Юноша уже начал привыкать к тому, что его озадачивают все кому не лень по любому случаю. Впрочем, на этот раз у него была зацепка, и он схватился за неё, хотя и не был уверен в том, что именно имелось в виду.

Подобно всем — ну, почти всем — братьям, он знал Устав наизусть, с начала и до конца. Выучить его было первой обязанностью каждого новичка; к тому же Устав каждую неделю читали в трапезной. Маррон помнил текст Устава, но больше не знал о нём ничего. Он не мог найти ни единого намёка или указания на то, как следует поступать в его случае. В Уставе много говорилось об уважении и послушании, о воздавании почестей тогда, когда это необходимо; но Устав умалчивал о том, как следует обращаться к человеку старше тебя, не принадлежащему к Ордену, не имеющему дворянского или какого-нибудь другого титула, известного Маррону или упомянутого в уставе…

— Я не знаю, мессир, — только и сказал он.

— Не знаешь? А я-то думал, что братья знают Устав назубок!
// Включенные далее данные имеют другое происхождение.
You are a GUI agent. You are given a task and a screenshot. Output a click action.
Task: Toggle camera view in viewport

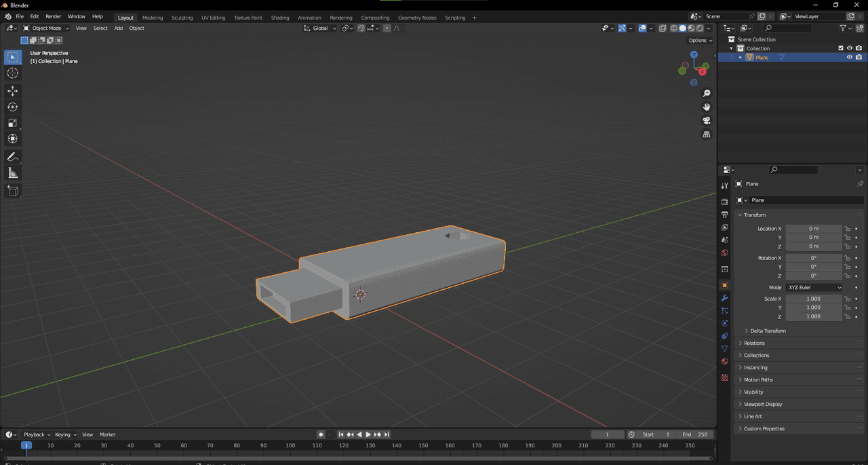pyautogui.click(x=707, y=121)
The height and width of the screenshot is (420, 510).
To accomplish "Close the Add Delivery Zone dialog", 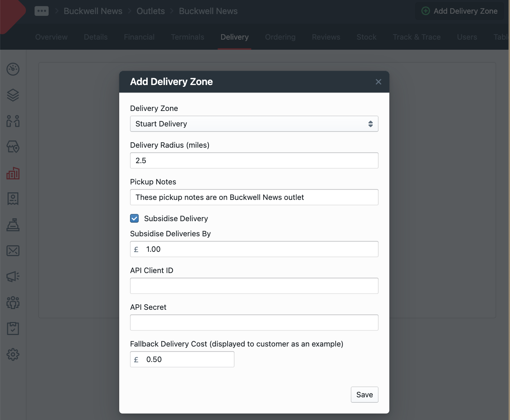I will point(378,82).
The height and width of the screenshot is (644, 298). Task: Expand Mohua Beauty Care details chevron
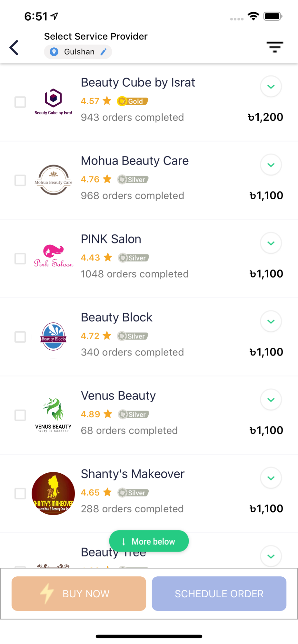coord(271,165)
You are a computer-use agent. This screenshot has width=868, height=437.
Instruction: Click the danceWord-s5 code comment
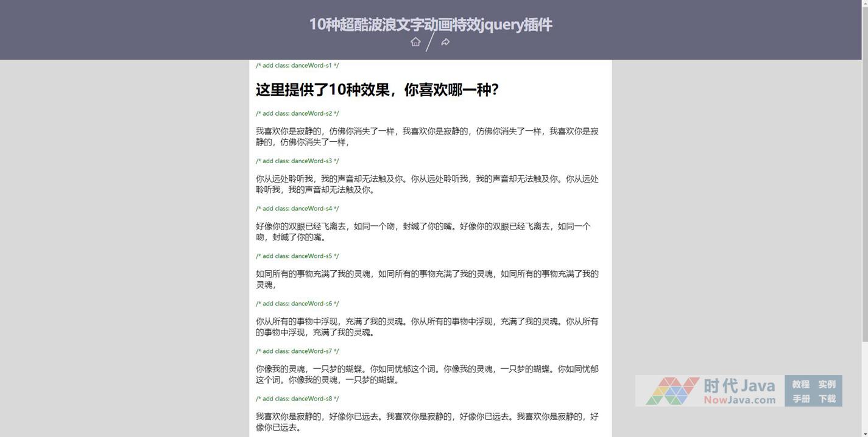click(297, 256)
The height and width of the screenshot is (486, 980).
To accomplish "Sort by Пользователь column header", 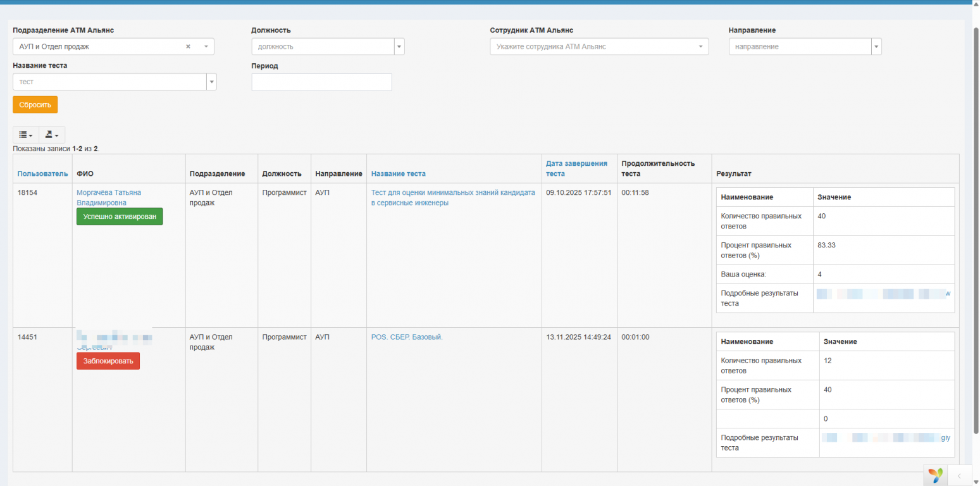I will coord(42,173).
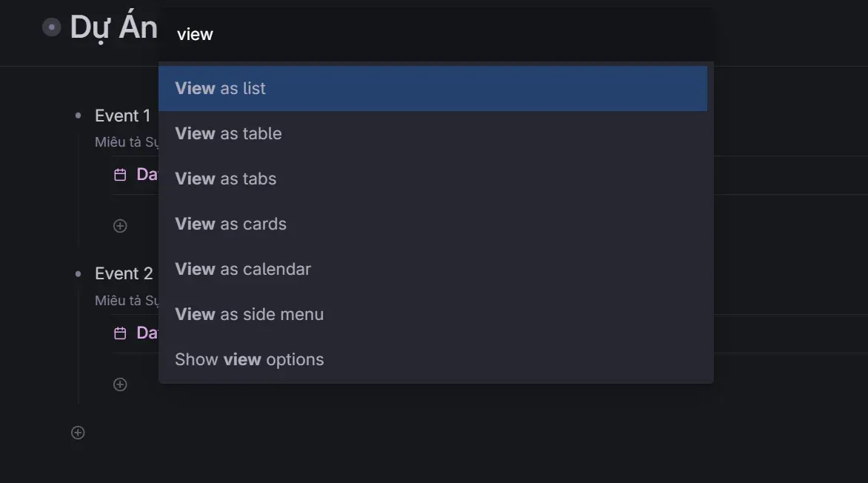The image size is (868, 483).
Task: Open the Event 1 node title
Action: pyautogui.click(x=122, y=116)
— Да, мессир. Я вам расскажу, — осмелел Маррон, — а вы судите сами. «Сын мой, слушай наставления своего магистра и открой для них сердце своё. Принимай и исполняй совет любящего отца твоего, дабы путём трудов и послушания вернуться к Тому, Кого ты покинул, совершив грех неповиновения. К тебе, где бы ты ни был, обращены слова мои, дабы ты, отринув собственные желания, овладел истинным оружием послушания, дабы сражаться за истинного Короля, нашего Господина…»

— Хватит, довольно! — засмеялся Радель, зажав рот Маррона широкой ладонью, чтобы остановить поток слов. — Я тебя понял, парень. Мне доводилось слышать Устав и раньше, со всем его благочестием и суровостью, и я не хочу слушать это ещё раз. Давай решим, что он не запрещает тебе звать меня Раделем, начиная с этого момента.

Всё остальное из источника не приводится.